EXERCISE AIM:
Locate the line containing "Task: Close the" in the data below. Reproduce it and every following line up to the end, exactly as given.

DATASET EXTRACT:
——————————
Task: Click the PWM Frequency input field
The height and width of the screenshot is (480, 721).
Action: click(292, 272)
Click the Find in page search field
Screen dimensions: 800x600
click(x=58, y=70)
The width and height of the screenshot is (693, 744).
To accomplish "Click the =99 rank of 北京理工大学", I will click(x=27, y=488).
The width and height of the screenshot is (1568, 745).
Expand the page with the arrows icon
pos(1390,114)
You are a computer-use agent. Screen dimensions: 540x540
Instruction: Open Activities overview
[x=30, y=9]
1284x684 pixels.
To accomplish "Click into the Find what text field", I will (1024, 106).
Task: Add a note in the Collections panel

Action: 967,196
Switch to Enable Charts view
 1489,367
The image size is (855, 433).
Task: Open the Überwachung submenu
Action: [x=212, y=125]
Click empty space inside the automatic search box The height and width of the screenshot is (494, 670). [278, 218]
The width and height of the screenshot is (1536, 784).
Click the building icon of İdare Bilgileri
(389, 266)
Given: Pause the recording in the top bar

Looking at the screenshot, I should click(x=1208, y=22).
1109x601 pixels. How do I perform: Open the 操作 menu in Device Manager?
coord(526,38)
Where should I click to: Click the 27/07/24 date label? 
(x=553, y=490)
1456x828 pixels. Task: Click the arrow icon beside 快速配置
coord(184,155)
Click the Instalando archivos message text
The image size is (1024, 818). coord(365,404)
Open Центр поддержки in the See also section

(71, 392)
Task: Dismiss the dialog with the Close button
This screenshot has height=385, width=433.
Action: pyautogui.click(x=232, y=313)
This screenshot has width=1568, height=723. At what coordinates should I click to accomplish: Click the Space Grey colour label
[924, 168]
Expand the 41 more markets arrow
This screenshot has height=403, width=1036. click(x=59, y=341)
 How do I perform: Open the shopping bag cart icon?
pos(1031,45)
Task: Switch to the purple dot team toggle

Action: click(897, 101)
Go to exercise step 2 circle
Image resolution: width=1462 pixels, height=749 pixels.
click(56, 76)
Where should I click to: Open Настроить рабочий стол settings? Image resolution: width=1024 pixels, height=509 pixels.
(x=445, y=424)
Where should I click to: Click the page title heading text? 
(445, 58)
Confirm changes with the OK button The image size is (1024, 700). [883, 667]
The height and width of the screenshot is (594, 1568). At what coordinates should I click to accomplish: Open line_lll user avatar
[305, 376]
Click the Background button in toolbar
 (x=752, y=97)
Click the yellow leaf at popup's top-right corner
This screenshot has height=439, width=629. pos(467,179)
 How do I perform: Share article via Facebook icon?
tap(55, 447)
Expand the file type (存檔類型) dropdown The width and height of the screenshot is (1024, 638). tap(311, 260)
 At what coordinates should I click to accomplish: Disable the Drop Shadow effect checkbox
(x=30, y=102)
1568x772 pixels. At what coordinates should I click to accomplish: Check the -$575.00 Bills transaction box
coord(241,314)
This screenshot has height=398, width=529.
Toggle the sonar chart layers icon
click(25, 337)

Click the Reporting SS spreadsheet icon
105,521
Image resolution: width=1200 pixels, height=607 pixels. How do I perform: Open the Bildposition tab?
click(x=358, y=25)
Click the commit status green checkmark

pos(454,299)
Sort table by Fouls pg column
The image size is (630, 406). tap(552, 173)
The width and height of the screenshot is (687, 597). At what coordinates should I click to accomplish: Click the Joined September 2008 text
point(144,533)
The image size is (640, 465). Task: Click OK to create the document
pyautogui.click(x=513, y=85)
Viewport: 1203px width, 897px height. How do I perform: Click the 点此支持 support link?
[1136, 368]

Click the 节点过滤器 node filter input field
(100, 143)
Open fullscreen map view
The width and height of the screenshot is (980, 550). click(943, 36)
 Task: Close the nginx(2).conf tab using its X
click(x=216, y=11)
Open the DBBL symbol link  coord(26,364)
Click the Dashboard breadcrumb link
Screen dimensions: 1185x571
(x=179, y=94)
——————————
ANSWER TO THIS EXERCISE:
 Task: Close the nginx(2).conf tab using its X
click(x=216, y=11)
Open the DBBL symbol link  coord(26,364)
Click the Dashboard breadcrumb link
Screen dimensions: 1185x571
(x=179, y=94)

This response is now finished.